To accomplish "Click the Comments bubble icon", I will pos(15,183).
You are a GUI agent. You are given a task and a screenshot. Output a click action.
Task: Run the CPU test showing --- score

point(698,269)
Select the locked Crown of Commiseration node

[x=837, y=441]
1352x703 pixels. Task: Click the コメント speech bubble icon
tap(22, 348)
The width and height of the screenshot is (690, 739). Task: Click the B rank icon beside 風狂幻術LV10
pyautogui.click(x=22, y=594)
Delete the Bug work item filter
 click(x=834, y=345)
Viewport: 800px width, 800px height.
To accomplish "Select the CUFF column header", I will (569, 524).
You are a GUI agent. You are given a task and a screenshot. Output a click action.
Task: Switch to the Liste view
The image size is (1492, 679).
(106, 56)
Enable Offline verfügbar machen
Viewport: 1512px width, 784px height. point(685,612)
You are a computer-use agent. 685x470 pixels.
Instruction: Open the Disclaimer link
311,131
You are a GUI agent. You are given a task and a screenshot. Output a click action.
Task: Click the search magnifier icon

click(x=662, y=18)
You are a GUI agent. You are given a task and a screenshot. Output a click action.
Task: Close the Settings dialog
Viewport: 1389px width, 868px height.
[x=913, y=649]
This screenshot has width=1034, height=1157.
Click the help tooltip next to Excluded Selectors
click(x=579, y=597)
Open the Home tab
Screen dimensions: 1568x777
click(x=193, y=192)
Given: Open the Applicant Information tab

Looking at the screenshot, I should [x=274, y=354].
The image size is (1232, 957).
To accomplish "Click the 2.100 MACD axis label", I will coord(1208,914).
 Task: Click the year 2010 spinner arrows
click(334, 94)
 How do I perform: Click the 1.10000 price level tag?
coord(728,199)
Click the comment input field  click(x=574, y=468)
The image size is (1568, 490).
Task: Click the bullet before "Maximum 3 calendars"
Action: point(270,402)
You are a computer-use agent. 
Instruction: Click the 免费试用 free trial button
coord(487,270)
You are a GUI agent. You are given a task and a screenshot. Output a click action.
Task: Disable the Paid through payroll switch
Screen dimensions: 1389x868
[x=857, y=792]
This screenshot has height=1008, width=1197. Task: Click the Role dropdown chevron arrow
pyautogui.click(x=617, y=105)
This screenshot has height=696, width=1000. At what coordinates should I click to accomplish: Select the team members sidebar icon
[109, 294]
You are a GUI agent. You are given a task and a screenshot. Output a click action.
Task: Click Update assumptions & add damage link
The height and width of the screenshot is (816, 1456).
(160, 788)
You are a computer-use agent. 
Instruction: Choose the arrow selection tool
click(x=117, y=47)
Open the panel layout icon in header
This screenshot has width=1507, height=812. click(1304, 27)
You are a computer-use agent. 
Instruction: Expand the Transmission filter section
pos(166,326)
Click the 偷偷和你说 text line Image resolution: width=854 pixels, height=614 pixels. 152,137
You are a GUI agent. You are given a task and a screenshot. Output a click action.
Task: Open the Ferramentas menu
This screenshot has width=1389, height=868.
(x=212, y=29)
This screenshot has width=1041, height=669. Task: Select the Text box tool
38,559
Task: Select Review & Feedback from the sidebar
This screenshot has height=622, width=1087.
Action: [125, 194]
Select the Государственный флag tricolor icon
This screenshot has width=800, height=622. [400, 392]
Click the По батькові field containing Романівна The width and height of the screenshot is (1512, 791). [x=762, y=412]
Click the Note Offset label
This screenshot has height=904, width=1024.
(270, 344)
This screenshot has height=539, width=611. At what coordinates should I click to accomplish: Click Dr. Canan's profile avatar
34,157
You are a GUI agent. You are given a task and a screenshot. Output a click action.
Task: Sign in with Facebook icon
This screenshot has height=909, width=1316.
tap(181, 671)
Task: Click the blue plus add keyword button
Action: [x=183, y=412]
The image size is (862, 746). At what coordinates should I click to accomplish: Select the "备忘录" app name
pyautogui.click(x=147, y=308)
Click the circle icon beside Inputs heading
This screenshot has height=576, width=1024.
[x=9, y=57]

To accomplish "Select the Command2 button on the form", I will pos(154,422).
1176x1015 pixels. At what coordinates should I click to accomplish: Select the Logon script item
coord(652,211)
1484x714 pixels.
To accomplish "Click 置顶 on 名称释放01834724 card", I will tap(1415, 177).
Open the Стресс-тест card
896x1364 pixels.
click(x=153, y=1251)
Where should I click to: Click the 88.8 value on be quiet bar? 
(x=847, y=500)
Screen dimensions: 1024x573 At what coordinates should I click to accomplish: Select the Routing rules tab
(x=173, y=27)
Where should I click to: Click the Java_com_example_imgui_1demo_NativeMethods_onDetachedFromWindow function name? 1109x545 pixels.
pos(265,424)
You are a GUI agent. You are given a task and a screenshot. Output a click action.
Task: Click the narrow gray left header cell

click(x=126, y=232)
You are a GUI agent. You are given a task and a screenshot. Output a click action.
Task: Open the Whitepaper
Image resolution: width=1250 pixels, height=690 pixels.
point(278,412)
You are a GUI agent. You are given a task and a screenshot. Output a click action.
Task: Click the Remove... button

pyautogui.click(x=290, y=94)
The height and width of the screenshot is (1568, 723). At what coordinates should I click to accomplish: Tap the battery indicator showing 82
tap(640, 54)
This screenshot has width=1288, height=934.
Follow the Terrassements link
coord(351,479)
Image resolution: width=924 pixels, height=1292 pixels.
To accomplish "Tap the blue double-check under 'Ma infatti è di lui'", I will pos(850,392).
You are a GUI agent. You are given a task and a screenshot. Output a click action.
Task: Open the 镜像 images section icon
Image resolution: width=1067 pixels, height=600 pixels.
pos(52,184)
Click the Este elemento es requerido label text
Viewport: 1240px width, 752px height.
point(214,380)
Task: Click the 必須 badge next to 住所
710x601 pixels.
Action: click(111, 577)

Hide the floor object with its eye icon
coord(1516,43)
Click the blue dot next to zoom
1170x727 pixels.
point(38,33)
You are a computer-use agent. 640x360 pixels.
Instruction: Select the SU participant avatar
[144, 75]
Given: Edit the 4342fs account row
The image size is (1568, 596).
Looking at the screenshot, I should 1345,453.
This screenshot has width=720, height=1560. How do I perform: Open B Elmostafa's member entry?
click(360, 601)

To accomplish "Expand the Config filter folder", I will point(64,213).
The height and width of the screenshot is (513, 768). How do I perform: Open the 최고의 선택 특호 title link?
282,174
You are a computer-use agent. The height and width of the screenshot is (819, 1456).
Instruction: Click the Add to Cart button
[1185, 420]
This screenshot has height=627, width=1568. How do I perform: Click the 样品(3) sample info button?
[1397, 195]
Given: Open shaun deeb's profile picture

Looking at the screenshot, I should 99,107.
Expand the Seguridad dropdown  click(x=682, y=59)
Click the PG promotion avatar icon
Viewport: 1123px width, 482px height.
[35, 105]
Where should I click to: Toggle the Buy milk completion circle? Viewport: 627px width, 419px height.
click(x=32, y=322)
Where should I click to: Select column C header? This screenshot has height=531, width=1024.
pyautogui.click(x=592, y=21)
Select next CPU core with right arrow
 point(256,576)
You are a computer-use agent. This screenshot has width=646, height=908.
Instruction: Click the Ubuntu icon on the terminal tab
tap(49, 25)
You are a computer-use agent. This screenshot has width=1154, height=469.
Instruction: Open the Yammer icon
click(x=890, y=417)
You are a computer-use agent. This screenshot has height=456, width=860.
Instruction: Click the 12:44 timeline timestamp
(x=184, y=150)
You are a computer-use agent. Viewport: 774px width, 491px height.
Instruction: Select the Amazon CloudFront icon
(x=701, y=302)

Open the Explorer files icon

● ● ● ● ●

■ **PROBLEM REQUIREMENTS**:
What lines in the material above hold the string "computer"? List them.

■ **RESPONSE AREA**:
You are a computer-use agent. 685x470 pixels.
You are a computer-use agent. 
You are a computer-use agent. 
You are a computer-use agent. 
You are a computer-use agent. 640x360 pixels.
You are a computer-use agent. The height and width of the screenshot is (819, 1456).
You are a computer-use agent. This screenshot has width=646, height=908.
You are a computer-use agent. This screenshot has width=1154, height=469.
You are a computer-use agent. This screenshot has height=456, width=860.
You are a computer-use agent. Viewport: 774px width, 491px height.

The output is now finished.